[Stored data]
--*--

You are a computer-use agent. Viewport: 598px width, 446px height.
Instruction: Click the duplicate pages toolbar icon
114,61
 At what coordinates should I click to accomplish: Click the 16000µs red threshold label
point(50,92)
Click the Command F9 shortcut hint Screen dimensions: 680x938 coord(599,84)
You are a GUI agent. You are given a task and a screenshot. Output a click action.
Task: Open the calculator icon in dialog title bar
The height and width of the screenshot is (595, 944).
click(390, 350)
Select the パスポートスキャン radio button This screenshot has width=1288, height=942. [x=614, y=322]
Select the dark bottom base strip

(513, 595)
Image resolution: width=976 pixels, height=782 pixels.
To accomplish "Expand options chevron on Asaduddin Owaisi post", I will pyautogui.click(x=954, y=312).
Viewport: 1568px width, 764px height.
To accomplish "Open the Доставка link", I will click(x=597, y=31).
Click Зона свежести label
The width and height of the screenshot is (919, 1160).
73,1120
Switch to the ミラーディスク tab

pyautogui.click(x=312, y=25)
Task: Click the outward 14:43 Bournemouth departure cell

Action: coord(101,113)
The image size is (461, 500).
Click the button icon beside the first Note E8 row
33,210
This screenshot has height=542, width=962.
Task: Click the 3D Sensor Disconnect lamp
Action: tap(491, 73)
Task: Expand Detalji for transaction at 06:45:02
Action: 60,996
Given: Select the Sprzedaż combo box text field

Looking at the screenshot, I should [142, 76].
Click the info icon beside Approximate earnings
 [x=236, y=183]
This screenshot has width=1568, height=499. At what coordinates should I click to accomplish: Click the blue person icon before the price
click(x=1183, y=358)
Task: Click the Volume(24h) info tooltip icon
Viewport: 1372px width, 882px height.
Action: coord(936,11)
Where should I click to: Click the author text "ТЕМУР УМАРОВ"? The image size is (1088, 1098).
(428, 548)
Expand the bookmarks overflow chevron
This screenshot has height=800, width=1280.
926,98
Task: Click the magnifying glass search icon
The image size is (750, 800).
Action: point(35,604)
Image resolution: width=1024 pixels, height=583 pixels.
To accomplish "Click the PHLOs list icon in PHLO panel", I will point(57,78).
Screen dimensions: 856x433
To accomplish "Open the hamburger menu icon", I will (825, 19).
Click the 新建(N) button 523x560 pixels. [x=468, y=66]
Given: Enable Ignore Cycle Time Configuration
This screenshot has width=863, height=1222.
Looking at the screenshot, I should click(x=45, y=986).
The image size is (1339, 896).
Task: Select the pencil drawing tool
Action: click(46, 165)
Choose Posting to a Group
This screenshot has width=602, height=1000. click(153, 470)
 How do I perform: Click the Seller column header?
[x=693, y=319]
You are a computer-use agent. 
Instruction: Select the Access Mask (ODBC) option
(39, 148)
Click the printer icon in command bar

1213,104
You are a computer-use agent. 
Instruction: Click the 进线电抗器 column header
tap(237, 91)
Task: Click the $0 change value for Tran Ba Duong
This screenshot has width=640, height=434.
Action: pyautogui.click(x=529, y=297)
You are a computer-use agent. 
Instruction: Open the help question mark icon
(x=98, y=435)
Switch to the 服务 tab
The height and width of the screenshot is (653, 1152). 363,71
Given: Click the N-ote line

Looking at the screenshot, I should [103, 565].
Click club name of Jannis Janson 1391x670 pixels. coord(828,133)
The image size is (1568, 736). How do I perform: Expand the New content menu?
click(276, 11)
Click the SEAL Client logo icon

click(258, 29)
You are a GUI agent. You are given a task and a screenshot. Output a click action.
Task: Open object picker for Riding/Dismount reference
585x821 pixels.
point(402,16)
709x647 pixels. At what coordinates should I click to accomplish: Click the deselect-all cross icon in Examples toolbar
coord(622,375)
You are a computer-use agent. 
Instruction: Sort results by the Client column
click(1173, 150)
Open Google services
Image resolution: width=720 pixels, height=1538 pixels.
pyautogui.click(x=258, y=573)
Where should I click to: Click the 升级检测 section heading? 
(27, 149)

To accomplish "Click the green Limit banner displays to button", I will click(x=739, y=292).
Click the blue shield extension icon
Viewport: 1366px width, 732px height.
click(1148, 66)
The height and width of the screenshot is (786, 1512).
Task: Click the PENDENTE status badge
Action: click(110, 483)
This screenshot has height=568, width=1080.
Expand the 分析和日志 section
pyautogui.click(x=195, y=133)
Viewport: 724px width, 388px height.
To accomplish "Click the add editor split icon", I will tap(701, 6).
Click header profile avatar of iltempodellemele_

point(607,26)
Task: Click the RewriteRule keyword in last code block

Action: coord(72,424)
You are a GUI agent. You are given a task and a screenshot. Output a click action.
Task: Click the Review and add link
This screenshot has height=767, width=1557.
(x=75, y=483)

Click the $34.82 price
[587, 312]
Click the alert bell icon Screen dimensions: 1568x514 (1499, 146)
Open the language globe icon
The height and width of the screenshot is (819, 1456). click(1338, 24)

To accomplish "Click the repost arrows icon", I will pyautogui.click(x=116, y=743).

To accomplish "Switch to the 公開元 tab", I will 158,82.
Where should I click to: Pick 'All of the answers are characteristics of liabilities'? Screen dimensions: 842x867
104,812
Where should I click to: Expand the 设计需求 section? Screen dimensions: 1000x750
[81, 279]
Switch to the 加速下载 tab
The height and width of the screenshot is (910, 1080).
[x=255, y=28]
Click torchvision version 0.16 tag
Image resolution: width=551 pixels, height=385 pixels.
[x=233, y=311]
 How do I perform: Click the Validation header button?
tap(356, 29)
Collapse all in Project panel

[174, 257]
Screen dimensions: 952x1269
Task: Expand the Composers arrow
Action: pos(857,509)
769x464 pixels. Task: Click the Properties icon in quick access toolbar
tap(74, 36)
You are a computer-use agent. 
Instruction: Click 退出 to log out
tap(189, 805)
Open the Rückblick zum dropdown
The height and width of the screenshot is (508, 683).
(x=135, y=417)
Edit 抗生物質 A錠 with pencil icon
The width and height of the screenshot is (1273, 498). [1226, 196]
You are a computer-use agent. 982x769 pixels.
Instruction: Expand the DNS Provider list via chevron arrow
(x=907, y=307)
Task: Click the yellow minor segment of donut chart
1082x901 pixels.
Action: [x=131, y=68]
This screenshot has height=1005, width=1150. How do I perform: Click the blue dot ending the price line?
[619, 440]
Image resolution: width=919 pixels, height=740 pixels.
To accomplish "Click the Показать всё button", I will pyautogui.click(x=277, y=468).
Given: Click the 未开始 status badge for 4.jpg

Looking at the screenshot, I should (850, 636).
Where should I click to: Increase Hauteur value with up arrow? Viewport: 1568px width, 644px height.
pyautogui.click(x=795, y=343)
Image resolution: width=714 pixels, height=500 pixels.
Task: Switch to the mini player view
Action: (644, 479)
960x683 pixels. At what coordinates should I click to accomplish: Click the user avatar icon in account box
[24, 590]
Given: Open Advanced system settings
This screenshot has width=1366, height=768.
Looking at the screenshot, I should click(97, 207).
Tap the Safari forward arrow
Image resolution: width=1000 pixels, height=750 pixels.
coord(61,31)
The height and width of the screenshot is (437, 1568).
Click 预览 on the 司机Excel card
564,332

--*--

▸ TASK OBJECTIVE: Set down the lines above exactly as written. Begin at the line containing "You are a computer-use agent. 982x769 pixels." and stop after the last line.

▸ EXERCISE ANSWER:
You are a computer-use agent. 982x769 pixels.
Instruction: Expand the DNS Provider list via chevron arrow
(x=907, y=307)
Task: Click the yellow minor segment of donut chart
1082x901 pixels.
Action: [x=131, y=68]
This screenshot has height=1005, width=1150. How do I perform: Click the blue dot ending the price line?
[619, 440]
Image resolution: width=919 pixels, height=740 pixels.
To accomplish "Click the Показать всё button", I will pyautogui.click(x=277, y=468).
Given: Click the 未开始 status badge for 4.jpg

Looking at the screenshot, I should (850, 636).
Where should I click to: Increase Hauteur value with up arrow? Viewport: 1568px width, 644px height.
pyautogui.click(x=795, y=343)
Image resolution: width=714 pixels, height=500 pixels.
Task: Switch to the mini player view
Action: (644, 479)
960x683 pixels. At what coordinates should I click to accomplish: Click the user avatar icon in account box
[24, 590]
Given: Open Advanced system settings
This screenshot has width=1366, height=768.
Looking at the screenshot, I should click(97, 207).
Tap the Safari forward arrow
Image resolution: width=1000 pixels, height=750 pixels.
coord(61,31)
The height and width of the screenshot is (437, 1568).
Click 预览 on the 司机Excel card
564,332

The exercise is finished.